Write out the material below, line for line, without changing anything.
— start Source data —
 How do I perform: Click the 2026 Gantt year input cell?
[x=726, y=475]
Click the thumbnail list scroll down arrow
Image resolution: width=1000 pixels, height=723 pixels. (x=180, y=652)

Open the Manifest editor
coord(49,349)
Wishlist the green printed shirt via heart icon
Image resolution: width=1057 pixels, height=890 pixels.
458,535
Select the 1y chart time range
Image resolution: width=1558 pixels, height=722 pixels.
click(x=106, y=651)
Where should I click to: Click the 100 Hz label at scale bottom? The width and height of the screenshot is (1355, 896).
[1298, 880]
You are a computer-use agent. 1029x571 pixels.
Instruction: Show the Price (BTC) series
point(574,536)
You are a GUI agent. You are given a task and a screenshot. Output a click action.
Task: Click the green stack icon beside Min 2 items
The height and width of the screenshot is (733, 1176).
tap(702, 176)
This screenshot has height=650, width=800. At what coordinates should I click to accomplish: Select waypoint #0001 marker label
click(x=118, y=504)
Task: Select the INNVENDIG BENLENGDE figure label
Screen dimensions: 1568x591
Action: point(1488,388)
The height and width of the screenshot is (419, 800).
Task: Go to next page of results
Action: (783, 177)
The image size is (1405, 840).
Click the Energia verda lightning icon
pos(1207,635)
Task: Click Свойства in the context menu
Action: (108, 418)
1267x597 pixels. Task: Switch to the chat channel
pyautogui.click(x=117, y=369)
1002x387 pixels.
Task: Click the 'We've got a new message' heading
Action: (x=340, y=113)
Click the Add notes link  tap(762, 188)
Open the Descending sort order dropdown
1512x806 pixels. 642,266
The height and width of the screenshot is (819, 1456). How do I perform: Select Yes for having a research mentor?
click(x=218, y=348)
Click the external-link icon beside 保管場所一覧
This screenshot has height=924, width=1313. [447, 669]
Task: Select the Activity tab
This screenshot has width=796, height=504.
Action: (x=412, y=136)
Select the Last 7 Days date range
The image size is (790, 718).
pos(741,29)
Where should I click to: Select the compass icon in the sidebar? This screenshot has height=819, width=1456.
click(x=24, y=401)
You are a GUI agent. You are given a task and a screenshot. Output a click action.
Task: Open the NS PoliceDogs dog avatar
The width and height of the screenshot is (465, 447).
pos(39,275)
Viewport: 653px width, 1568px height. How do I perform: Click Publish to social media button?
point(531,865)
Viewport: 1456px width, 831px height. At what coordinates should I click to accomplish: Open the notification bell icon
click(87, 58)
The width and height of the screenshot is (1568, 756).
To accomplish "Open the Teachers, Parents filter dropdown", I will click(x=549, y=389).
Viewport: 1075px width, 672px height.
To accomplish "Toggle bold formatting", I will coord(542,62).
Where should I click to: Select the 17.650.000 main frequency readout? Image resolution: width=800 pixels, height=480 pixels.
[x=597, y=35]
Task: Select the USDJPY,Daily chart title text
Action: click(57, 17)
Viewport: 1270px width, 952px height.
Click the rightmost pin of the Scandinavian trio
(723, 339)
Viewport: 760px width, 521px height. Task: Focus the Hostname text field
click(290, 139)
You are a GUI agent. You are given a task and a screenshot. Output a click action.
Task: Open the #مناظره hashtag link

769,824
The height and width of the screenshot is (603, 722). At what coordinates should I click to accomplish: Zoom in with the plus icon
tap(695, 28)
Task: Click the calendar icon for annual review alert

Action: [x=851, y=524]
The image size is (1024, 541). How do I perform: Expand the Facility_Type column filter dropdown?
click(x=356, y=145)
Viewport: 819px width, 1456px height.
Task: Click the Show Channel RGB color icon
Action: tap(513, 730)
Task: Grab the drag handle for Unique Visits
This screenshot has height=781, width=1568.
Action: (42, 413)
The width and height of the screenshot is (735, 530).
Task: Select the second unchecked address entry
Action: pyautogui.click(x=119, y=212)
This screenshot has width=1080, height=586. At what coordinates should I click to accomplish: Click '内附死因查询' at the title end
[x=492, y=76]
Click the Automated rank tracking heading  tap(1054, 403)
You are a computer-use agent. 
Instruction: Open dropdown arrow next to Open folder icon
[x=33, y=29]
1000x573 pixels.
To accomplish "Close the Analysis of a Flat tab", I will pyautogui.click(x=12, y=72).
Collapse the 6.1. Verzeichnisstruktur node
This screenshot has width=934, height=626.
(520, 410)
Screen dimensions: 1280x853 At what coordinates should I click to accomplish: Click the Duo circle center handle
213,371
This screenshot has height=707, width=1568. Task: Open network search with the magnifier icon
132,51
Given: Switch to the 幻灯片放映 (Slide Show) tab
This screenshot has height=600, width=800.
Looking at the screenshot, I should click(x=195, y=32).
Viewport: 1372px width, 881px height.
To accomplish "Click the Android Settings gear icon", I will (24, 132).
— end Source data —
Result of this exercise:
 How do I perform: Click the 2026 Gantt year input cell?
[x=726, y=475]
Click the thumbnail list scroll down arrow
Image resolution: width=1000 pixels, height=723 pixels. (x=180, y=652)

Open the Manifest editor
coord(49,349)
Wishlist the green printed shirt via heart icon
Image resolution: width=1057 pixels, height=890 pixels.
458,535
Select the 1y chart time range
Image resolution: width=1558 pixels, height=722 pixels.
click(x=106, y=651)
Where should I click to: Click the 100 Hz label at scale bottom? The width and height of the screenshot is (1355, 896).
[1298, 880]
You are a computer-use agent. 1029x571 pixels.
Instruction: Show the Price (BTC) series
point(574,536)
You are a GUI agent. You are given a task and a screenshot. Output a click action.
Task: Click the green stack icon beside Min 2 items
The height and width of the screenshot is (733, 1176).
tap(702, 176)
This screenshot has height=650, width=800. At what coordinates should I click to accomplish: Select waypoint #0001 marker label
click(x=118, y=504)
Task: Select the INNVENDIG BENLENGDE figure label
Screen dimensions: 1568x591
Action: point(1488,388)
The height and width of the screenshot is (419, 800).
Task: Go to next page of results
Action: (783, 177)
The image size is (1405, 840).
Click the Energia verda lightning icon
pos(1207,635)
Task: Click Свойства in the context menu
Action: (108, 418)
1267x597 pixels. Task: Switch to the chat channel
pyautogui.click(x=117, y=369)
1002x387 pixels.
Task: Click the 'We've got a new message' heading
Action: (x=340, y=113)
Click the Add notes link  tap(762, 188)
Open the Descending sort order dropdown
1512x806 pixels. 642,266
The height and width of the screenshot is (819, 1456). How do I perform: Select Yes for having a research mentor?
click(x=218, y=348)
Click the external-link icon beside 保管場所一覧
This screenshot has height=924, width=1313. [447, 669]
Task: Select the Activity tab
This screenshot has width=796, height=504.
Action: (x=412, y=136)
Select the Last 7 Days date range
The image size is (790, 718).
pos(741,29)
Where should I click to: Select the compass icon in the sidebar? This screenshot has height=819, width=1456.
click(x=24, y=401)
You are a GUI agent. You are given a task and a screenshot. Output a click action.
Task: Open the NS PoliceDogs dog avatar
The width and height of the screenshot is (465, 447).
pos(39,275)
Viewport: 653px width, 1568px height. How do I perform: Click Publish to social media button?
point(531,865)
Viewport: 1456px width, 831px height. At what coordinates should I click to accomplish: Open the notification bell icon
click(87, 58)
The width and height of the screenshot is (1568, 756).
To accomplish "Open the Teachers, Parents filter dropdown", I will click(x=549, y=389).
Viewport: 1075px width, 672px height.
To accomplish "Toggle bold formatting", I will coord(542,62).
Where should I click to: Select the 17.650.000 main frequency readout? Image resolution: width=800 pixels, height=480 pixels.
[x=597, y=35]
Task: Select the USDJPY,Daily chart title text
Action: click(57, 17)
Viewport: 1270px width, 952px height.
Click the rightmost pin of the Scandinavian trio
(723, 339)
Viewport: 760px width, 521px height. Task: Focus the Hostname text field
click(290, 139)
You are a GUI agent. You are given a task and a screenshot. Output a click action.
Task: Open the #مناظره hashtag link

769,824
The height and width of the screenshot is (603, 722). At what coordinates should I click to accomplish: Zoom in with the plus icon
tap(695, 28)
Task: Click the calendar icon for annual review alert

Action: [x=851, y=524]
The image size is (1024, 541). How do I perform: Expand the Facility_Type column filter dropdown?
click(x=356, y=145)
Viewport: 819px width, 1456px height.
Task: Click the Show Channel RGB color icon
Action: tap(513, 730)
Task: Grab the drag handle for Unique Visits
This screenshot has height=781, width=1568.
Action: (42, 413)
The width and height of the screenshot is (735, 530).
Task: Select the second unchecked address entry
Action: pyautogui.click(x=119, y=212)
This screenshot has width=1080, height=586. At what coordinates should I click to accomplish: Click '内附死因查询' at the title end
[x=492, y=76]
Click the Automated rank tracking heading  tap(1054, 403)
You are a computer-use agent. 
Instruction: Open dropdown arrow next to Open folder icon
[x=33, y=29]
1000x573 pixels.
To accomplish "Close the Analysis of a Flat tab", I will pyautogui.click(x=12, y=72).
Collapse the 6.1. Verzeichnisstruktur node
This screenshot has width=934, height=626.
(520, 410)
Screen dimensions: 1280x853 At what coordinates should I click to accomplish: Click the Duo circle center handle
213,371
This screenshot has height=707, width=1568. Task: Open network search with the magnifier icon
132,51
Given: Switch to the 幻灯片放映 (Slide Show) tab
This screenshot has height=600, width=800.
Looking at the screenshot, I should click(x=195, y=32).
Viewport: 1372px width, 881px height.
To accomplish "Click the Android Settings gear icon", I will (24, 132).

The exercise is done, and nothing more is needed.